Dans le sud de la bande de Gaza, des dizaines de milliers de personnes se sont déplacées encore plus au sud ces derniers jours, près de Rafah. Lors de leurs déplacements, nos équipes peuvent voir de petites communautés temporaires créées dans l'espace disponible. À un endroit il n'y avait que quelques dizaines de tentes. Une semaine plus tard, il y en a des centaines, et d'autres continuent d'arriver. Beaucoup des personnes viennent de Khan Yunès, mais d'autres viennent de plus au nord. L'espace est restreint. Certains installent même des abris entre deux voies de circulation.
De quels effets disposent les personnes qui ont dû fuir?
Elles sont arrivées avec le peu qu'elles pouvaient emporter, et ce n'était souvent pas la première fois qu'elles fuyaient les combats de ces dernières semaines. Beaucoup de familles n'ont presque rien: une feuille de plastique, une bâche, quelques articles ménagers, une couverture, un matelas, une maigre réserve de nourriture. Dans de telles conditions, les choses les plus élémentaires deviennent rares et extrêmement importantes.

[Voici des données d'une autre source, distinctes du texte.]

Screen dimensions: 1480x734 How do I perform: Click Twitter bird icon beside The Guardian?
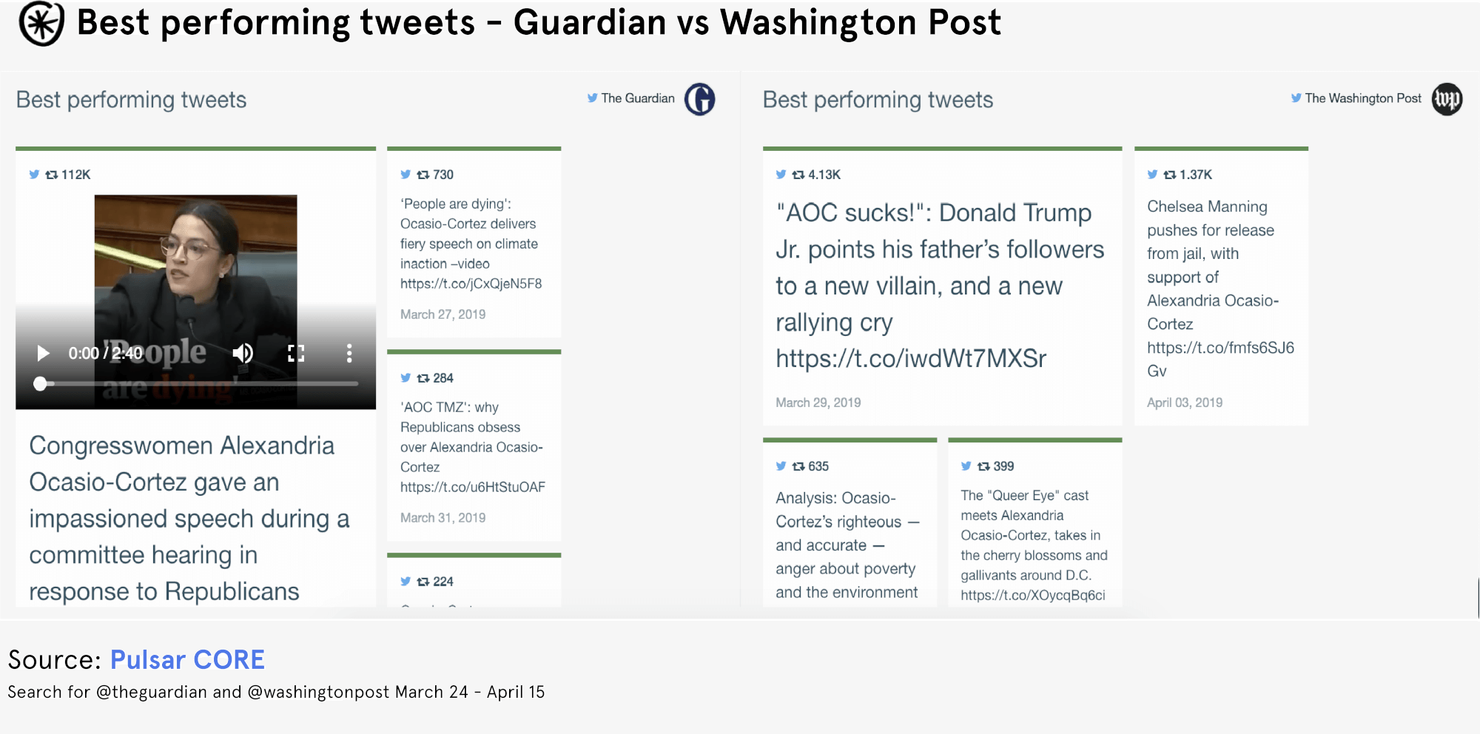[592, 98]
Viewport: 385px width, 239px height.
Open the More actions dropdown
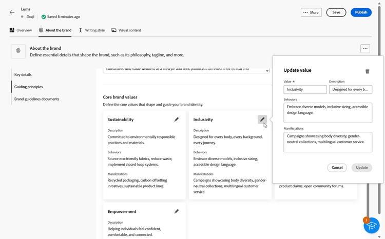[x=311, y=12]
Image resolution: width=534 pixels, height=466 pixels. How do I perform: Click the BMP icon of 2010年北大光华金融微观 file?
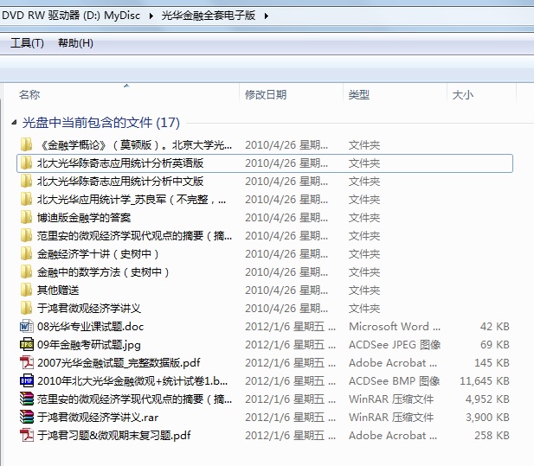point(26,381)
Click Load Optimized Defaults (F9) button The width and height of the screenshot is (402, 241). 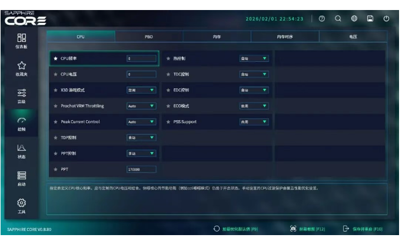pyautogui.click(x=235, y=229)
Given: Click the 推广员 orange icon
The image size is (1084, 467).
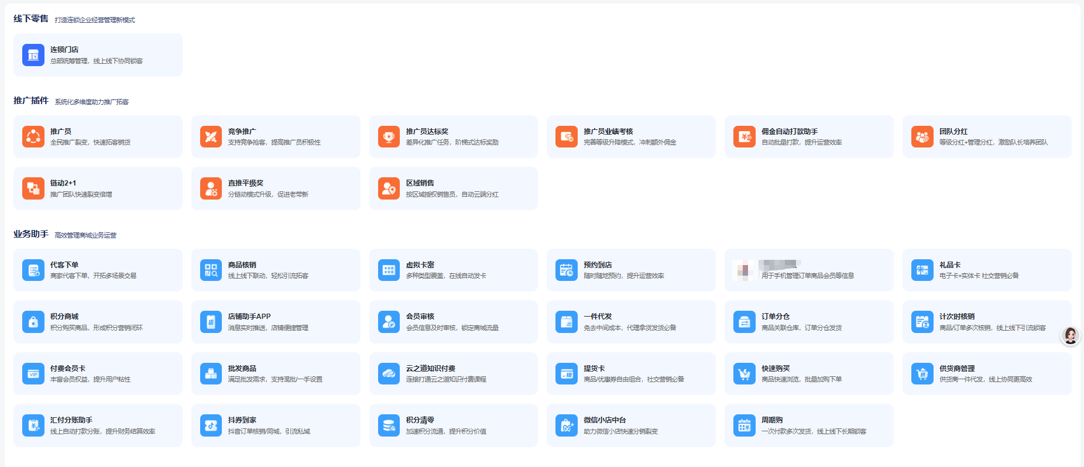Looking at the screenshot, I should [x=33, y=137].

En dehors de l'action médicale, que fait le CICR pour venir en aide aux personnes déplacées?
Le CICR fait de son mieux dans cette situation pour aider les personnes déplacées à Gaza, tout en sachant que les besoins humanitaires dépassent de loin notre capacité de réponse. Nous apportons en particulier une aide en espèces pour que les gens puissent acheter des produits de première nécessité.
Cela est loin d'être suffisant et nous avons besoin d'un flux soutenu de biens humanitaires à Gaza ainsi que de garanties de sécurité pour que nos équipes puissent intervenir à plus grande échelle.